The government has been paying 80% of the wages of people who couldn’t work, or whose employers could no longer afford to pay them – up to a monthly limit of £2,500. This amount has been gradually reduced over the past few months with employers contributing 10% then 20% of employees wages and the Government paying up to £1875.00 per month.
With the scheme due to end on September 30, we take a look at the procedures and rules around redundancies.
What is redundancy?
Under the Employment Rights Act 1996, redundancy arises when employees are dismissed because:
- the business is closing, or has already closed
- the business is changing the types or number of roles needed to do certain work
- the business is changing location
In other words, the business reasons for redundancy do not relate to an individual but to a position(s) within the business.
The first step of the redundancy process is to check and consider the following:
The Employer will need to put together a redundancy plan that will be circulated to all staff and put into action. This will ensure that the company has followed a fair and thorough process and will avoid the risk of legal claims.
Consultation – legal requirements
A key feature to a fair redundancy is the consultation process carried out by employers.
It is good practice in all organisations, regardless of size and number of employees to be dismissed, for employers to consult with employees or their elected representatives at an early enough stage to allow discussion as to whether the proposed redundancies are necessary at all.
As soon as it is possible, employers should inform the employee/s that they are considering making redundancies.
A meeting should then be held with all employees that may be affected, not just those at risk of redundancy. The employer will need to explain:
- that there is possible risk of redundancy and the reason why this may be necessary
- how many redundancies the business is considering
- what the next stage is and how the consultation process will be carried out
Employees should be encoraged to ask questions that they have surrounding the redundacies.
At this stage, each employee who is at possible risk of redundancy should also be informed in writing explaining that they are at risk and whether there are any other options available to them such as voluntary redundancy or redeployment. It is also important to document and outline the consultation process and how this will work.
Employees should be kept up to date and informed throughout the redundancy process.
Employers who propose to dismiss as redundant 20 or more employees at one establishment have a statutory duty to consult representatives of any recognised independent trade union, or if no trade union is recognised, other elected representatives of the affected employees.

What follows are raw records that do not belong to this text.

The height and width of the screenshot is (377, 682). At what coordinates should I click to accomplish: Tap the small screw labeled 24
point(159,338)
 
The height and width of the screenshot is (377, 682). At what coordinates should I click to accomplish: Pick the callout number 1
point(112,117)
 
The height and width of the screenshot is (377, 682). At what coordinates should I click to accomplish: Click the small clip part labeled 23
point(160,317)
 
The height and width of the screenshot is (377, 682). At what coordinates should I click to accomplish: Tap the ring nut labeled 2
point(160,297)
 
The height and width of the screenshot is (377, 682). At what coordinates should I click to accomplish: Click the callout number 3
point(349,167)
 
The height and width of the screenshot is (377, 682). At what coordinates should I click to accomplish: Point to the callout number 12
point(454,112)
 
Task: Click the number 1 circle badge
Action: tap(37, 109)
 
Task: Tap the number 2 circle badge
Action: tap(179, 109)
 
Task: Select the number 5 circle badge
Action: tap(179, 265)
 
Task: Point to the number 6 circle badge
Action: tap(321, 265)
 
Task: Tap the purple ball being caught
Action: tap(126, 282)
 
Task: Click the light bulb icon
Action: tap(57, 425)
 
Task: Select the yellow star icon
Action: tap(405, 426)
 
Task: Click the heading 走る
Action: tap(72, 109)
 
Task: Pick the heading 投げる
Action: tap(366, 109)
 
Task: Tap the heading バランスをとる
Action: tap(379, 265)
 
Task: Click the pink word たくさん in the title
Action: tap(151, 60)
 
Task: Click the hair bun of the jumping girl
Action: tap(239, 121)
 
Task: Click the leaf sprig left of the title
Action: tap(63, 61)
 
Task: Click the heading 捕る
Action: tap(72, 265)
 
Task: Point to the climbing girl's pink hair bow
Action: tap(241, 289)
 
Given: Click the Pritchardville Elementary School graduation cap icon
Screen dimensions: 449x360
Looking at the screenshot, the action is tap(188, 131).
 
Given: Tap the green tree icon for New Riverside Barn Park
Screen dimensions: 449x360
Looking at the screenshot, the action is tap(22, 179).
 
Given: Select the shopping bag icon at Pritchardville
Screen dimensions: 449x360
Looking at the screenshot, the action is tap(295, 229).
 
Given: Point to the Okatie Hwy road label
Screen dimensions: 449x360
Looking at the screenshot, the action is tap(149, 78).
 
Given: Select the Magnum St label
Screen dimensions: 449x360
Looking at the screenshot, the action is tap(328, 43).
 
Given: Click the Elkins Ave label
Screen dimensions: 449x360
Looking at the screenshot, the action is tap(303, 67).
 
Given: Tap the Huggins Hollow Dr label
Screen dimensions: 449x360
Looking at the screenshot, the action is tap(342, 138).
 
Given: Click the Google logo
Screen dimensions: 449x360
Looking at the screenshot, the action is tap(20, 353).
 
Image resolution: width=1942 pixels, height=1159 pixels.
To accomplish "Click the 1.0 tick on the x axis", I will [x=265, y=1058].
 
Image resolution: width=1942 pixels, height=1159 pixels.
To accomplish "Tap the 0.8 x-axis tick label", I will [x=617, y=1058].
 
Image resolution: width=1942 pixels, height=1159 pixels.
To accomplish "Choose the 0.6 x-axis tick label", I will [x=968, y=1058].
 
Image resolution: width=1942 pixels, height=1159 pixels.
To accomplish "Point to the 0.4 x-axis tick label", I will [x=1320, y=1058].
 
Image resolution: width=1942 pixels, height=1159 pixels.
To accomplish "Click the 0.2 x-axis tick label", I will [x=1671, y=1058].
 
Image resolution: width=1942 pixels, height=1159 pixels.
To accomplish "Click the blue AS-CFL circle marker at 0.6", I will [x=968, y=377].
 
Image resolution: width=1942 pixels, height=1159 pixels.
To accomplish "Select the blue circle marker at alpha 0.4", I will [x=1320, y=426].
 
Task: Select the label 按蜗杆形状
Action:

You must hold consultation meetings with your employees before finalising any redundancies. If an employee has not been given the chance to have genuine consultation meetings and ask questions etc before redundancy decisions are made, they could claim to an employment tribunal for unfair dismissal.
Unfair dismissal for redundancies
An employee will be deemed to have been unfairly selected for redundancy for the following reasons:
- participation in trade union activities
- carrying out duties as an employee representative for purposes of consultation on redundancies
- taking part in an election of an employee representative
- taking action on health and safety grounds as a designated or recognised health and safety representative
- asserting a statutory employment right
- by reasons of discrimination
- maternity-related grounds.
To ensure that employees are not unfairly selected for redundancy, the selection criteria should be objective, fair and consistently applied to all staff at risk.
Examples of selection criteria could include:
Employers should explore all options to consider whether employees likely to be affected by redundancy could be offered suitable alternative work within the organisation or any associate company.
Employees who are under notice of redundancy and have been continuously employed for more than two years may also qualify for a reasonable amount of paid time off to look for another job or to arrange training.
The right to a redundancy payment
Employees who have at least two years’ continuous service qualify for a redundancy payment.
The entitlement is as follows:
- For each complete year of service until the age of 21 – half a week’s pay
- For each complete year of service between the ages of 22 and 40 inclusive – one week’s pay
- For each complete year of service over the age of 41 – one and a half weeks’ pay.
A week’s pay is that to which the employee is entitled under his or her terms of contract as at the date the employer gives minimum notice to the employee.
The maximum statutory limit for a week’s pay is £544 from 6 April 2021, and the maximum service to be taken into account is 20 years. This means that the maximum statutory payment cannot exceed 30 weeks’ pay or £16,320.
Employers may, of course, decided to pay in excess of the statutory minimum. The employee is also entitled to a period of notice or payment in lieu of notice by statute and their contract of employment.
Redundancy payments should be made no later than the affected employee’s final pay day. You can pay later than this or by monthly installments if both parties agree in writing.